GithubHelp home page GithubHelp logo

dreadjr / node-carrot2 Goto Github PK

View Code? Open in Web Editor NEW

This project forked from teehanlax/node-carrot2

0.0 2.0 0.0 108 KB

Carrot2 Document Clustering Server implementation for Node.js

License: MIT License

node-carrot2's Introduction

node-carrot2 - Carrot2 DCS implementation for Node.js

This library requires the Carrot2 Document Clustering Server - an open source clustering engine available at http://project.carrot2.org/index.html. Installation instructions and configuration can be found at http://project.carrot2.org/documentation.html. Carrot2 was originally designed for clustering search results from web queries, and thus uses a "search result" metaphor (which we've upheld), but it can also be used for any small (a few thousand) collection of documents.

Install the package:

npm install carrot2

Basic Use

The basic use of node-carrot2 involves providing a set of documents to the cluster server and receiving a SearchResult object through a callback. For a complete example, refer to examples/basic.js.

Step 1: Include the package

var carrot2 = require('carrot2');

Step 2: Create an instance of the DCS interface

DocumentClusteringServer can accept an optional parameter object with host and port properties.

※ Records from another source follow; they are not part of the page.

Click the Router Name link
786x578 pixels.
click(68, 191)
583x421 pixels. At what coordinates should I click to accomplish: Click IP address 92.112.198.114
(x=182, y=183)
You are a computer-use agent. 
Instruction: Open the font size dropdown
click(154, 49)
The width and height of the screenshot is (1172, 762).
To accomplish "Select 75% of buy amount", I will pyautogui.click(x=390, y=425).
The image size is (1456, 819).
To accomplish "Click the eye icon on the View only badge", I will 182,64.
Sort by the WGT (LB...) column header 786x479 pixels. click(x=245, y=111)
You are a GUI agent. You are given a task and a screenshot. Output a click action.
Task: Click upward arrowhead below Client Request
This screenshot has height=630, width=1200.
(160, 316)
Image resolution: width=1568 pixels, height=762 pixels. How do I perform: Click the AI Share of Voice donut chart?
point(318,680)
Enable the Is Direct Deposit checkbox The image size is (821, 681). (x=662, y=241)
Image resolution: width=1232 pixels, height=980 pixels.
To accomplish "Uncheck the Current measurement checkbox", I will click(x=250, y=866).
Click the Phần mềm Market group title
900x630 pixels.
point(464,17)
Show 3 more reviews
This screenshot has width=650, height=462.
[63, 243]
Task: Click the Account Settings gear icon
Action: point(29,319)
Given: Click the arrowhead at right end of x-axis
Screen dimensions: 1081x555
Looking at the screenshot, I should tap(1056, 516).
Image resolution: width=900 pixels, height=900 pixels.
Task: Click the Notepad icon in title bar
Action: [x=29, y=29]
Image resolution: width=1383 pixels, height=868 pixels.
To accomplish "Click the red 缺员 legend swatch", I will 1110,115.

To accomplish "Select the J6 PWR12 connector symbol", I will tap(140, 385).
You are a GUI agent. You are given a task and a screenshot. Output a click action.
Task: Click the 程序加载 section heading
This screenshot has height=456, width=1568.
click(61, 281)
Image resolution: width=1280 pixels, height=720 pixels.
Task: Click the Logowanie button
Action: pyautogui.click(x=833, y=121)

var dcs = new carrot2.DocumentClusteringServer(params);

Step 3: Create a SearchResult object and populate it with documents

Each document contains an id, title, url, snippet, and optional custom parameters:

var sr = new carrot2.SearchResult();
sr.addDocument("ID", "Title", "http://www.site.com/", "This is a snippet.", {my_key1:my_value1, my_key2:my_value2});

Step 4: Call the cluster method

dcs.cluster(sr, {algorithm:'lingo'}, [ 
        {key:"LingoClusteringAlgorithm.desiredClusterCountBase", value:10},
        {key:"LingoClusteringAlgorithm.phraseLabelBoost", value:1.0}
], function(err, sr) {
    if (err) console.log(err);
    var cluster = sr.clusters;
});

For a complete list of customizable Carrot2 attributes, refer to the Component documentation: http://download.carrot2.org/head/manual/index.html#chapter.components.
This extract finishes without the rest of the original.